Task goal | In the entries below, which lines run from the one containing "网站帮助 (449, 2492)" to the one containing "Returns & Cancellations (92, 1271)"? Copy exactly those lines, ends included, and no others.

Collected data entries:
Start of Block

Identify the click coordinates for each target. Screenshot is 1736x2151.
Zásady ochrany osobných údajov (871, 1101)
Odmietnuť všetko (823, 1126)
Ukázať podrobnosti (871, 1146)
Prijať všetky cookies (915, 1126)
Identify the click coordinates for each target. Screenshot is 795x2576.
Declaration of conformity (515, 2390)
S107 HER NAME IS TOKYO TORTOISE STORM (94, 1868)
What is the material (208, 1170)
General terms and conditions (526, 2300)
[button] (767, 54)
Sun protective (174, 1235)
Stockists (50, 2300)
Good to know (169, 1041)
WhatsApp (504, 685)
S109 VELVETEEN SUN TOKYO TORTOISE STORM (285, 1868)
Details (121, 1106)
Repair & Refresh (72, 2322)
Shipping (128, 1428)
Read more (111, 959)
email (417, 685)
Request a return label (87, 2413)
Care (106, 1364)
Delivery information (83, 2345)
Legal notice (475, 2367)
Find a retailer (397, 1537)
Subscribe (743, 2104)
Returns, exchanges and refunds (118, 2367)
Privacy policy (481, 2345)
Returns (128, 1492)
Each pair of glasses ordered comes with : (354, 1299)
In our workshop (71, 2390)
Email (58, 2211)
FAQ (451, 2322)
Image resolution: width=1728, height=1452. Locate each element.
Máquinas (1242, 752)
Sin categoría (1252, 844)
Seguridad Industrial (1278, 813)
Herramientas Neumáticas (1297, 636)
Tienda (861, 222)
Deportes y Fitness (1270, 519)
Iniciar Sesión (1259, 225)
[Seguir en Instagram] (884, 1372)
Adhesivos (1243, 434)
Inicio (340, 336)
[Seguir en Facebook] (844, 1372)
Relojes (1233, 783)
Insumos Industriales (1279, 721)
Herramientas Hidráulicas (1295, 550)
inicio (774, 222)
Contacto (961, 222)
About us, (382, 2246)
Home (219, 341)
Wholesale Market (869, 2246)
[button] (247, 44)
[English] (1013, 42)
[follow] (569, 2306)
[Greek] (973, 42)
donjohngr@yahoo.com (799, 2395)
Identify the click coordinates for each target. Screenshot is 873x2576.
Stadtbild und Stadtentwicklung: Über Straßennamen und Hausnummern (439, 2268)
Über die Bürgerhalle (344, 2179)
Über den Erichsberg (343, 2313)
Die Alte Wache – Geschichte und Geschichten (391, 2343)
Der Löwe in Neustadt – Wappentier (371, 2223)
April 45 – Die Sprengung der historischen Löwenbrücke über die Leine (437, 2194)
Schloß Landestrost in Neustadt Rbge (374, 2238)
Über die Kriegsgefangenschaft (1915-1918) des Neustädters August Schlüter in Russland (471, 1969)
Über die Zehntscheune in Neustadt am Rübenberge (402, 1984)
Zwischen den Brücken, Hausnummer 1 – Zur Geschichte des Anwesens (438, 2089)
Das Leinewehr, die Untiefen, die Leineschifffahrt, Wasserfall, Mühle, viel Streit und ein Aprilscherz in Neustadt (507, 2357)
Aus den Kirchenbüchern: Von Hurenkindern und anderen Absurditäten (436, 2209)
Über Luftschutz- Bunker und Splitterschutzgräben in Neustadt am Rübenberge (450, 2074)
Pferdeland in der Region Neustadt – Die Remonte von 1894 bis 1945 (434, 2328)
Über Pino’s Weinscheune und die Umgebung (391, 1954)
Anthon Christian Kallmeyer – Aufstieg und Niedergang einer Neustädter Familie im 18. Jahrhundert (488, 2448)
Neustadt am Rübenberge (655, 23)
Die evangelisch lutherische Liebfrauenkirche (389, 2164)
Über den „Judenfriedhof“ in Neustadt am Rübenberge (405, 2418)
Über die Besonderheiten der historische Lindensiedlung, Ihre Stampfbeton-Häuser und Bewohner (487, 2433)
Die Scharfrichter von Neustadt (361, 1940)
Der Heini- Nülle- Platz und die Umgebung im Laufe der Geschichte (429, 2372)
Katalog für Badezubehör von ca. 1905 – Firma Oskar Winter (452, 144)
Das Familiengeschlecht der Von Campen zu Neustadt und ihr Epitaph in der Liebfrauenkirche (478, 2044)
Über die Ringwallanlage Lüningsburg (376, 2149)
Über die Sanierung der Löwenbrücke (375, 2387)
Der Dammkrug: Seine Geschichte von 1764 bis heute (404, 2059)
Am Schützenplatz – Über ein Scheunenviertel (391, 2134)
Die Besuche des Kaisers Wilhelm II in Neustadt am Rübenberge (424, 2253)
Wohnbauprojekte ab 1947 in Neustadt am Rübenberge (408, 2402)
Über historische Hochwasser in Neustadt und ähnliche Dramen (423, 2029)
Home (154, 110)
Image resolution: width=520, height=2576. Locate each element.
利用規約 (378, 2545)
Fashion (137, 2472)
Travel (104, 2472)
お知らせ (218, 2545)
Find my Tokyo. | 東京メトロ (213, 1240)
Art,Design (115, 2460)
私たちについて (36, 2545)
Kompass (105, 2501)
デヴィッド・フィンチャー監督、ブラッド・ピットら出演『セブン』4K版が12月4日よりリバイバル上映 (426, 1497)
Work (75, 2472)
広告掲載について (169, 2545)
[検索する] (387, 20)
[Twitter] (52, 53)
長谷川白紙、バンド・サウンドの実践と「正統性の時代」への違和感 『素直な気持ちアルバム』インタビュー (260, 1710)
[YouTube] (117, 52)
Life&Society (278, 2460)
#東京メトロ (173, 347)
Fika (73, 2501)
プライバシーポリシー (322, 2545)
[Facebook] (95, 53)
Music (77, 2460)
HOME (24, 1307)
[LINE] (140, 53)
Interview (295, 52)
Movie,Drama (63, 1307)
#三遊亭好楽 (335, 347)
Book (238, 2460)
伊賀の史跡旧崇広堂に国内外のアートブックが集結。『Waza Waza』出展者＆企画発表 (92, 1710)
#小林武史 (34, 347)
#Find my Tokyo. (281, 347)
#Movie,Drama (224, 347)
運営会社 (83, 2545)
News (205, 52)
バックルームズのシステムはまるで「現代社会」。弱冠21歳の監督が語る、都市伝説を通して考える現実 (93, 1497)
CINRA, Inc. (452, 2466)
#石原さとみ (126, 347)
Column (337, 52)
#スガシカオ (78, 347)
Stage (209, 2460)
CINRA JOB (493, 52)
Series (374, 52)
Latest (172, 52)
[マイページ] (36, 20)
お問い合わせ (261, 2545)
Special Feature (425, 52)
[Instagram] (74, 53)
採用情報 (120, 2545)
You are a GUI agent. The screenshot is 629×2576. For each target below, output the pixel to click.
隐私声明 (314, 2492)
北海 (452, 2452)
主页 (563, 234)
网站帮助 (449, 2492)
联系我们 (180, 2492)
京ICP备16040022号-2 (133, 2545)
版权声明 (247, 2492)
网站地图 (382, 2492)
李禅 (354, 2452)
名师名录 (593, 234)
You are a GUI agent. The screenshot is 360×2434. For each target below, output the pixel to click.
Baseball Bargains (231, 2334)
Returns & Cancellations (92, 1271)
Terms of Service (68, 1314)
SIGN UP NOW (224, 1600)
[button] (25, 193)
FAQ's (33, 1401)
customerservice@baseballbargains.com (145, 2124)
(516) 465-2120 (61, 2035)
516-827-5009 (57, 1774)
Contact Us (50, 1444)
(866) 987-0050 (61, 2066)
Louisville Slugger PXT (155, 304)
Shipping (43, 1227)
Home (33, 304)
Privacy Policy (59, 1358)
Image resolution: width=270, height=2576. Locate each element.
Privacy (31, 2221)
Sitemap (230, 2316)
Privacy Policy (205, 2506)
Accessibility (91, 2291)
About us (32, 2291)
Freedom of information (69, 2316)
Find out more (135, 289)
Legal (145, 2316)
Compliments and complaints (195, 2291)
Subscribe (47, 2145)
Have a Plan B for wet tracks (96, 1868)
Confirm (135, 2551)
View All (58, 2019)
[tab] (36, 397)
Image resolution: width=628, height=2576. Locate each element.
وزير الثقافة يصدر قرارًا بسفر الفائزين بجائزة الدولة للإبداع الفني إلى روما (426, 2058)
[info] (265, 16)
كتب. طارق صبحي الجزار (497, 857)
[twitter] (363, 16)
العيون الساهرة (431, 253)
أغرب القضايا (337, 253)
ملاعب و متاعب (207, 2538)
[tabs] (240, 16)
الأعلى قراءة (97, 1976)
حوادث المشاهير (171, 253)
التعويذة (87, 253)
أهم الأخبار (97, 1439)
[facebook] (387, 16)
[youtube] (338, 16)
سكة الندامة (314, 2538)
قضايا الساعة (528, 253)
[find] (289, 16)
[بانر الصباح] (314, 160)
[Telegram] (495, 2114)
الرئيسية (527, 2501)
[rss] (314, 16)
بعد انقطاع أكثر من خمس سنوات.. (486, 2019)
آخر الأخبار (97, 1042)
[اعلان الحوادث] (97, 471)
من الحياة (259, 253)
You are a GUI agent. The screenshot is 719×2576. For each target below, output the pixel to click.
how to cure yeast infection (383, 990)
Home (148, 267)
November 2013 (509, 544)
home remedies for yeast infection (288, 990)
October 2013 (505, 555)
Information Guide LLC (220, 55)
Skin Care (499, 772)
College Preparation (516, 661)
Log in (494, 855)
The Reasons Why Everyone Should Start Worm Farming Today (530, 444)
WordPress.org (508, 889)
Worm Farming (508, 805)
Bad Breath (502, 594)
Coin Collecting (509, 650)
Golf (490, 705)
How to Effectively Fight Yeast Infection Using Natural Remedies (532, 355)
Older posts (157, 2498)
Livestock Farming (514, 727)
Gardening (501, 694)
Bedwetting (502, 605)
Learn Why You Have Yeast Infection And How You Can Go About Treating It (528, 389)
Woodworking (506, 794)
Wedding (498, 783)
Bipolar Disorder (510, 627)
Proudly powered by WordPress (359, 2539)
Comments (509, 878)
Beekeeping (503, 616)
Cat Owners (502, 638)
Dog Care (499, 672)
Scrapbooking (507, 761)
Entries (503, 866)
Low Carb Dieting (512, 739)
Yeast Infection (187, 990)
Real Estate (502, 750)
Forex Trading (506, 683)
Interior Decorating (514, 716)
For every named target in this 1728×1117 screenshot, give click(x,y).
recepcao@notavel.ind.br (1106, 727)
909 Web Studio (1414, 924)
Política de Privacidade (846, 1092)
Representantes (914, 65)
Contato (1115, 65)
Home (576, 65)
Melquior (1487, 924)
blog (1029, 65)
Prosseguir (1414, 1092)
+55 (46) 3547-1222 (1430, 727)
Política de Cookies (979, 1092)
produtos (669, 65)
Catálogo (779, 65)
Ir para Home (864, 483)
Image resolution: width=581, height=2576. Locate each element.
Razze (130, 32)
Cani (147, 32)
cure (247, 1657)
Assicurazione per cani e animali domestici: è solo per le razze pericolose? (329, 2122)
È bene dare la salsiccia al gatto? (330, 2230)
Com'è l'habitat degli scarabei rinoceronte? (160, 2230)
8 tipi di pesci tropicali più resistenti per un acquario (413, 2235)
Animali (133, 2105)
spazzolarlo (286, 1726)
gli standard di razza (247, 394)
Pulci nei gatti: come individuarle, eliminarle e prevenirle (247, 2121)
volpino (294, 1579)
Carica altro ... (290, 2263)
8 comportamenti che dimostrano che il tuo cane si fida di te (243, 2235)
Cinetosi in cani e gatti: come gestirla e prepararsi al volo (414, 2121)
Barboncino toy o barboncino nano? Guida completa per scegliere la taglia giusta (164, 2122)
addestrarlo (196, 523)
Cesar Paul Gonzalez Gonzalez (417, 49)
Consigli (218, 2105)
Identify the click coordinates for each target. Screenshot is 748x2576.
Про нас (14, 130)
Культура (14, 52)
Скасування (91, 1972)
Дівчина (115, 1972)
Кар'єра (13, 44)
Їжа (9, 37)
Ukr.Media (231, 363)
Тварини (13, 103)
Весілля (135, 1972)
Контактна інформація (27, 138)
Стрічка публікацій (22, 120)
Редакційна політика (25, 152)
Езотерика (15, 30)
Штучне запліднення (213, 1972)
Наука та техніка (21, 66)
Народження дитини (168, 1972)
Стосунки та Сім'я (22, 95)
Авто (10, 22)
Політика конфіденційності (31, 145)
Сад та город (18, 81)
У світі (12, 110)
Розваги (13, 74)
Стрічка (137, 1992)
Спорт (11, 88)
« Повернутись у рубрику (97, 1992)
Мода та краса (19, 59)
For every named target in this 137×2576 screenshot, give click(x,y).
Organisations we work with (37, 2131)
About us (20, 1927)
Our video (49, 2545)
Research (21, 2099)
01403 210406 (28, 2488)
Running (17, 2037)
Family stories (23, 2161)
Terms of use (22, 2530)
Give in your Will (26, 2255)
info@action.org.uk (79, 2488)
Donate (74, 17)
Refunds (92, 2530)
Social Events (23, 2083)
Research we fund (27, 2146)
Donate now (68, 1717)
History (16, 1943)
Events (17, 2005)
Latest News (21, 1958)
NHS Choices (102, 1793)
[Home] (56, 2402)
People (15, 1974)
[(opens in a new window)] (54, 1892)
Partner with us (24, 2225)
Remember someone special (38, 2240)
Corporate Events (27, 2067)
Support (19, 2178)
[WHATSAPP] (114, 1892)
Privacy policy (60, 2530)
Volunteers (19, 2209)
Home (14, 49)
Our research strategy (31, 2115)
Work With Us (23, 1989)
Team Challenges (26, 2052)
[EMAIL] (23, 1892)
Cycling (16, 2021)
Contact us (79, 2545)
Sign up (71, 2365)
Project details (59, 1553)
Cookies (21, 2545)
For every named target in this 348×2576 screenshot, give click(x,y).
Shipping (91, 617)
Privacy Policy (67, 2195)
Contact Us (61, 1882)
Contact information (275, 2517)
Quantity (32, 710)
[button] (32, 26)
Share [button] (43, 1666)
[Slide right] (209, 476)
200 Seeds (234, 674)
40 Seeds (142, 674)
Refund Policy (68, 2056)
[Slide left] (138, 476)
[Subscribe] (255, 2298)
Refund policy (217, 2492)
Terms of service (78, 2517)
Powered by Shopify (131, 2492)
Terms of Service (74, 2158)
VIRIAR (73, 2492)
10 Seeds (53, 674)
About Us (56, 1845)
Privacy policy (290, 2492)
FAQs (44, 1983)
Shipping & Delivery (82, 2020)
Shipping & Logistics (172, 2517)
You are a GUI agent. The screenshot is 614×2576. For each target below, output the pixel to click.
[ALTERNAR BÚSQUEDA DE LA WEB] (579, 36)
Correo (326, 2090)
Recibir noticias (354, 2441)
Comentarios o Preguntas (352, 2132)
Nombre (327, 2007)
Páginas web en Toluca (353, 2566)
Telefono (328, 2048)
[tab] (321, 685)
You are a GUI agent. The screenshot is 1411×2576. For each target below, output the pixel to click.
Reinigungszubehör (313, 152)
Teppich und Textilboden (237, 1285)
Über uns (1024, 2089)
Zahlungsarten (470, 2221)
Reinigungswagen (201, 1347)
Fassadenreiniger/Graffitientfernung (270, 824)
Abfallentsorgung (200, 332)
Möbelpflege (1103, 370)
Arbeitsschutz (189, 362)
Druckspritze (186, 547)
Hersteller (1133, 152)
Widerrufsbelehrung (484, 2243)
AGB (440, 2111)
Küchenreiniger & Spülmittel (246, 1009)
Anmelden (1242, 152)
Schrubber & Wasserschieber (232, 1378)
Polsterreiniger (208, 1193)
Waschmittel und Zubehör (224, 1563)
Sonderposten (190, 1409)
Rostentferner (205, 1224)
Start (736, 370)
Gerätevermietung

End of Block

Answer box |
网站帮助 (449, 2492)
联系我们 (180, 2492)
京ICP备16040022号-2 (133, 2545)
版权声明 (247, 2492)
网站地图 (382, 2492)
李禅 (354, 2452)
名师名录 (593, 234)
You are a GUI agent. The screenshot is 360×2434. For each target below, output the pixel to click.
Baseball Bargains (231, 2334)
Returns & Cancellations (92, 1271)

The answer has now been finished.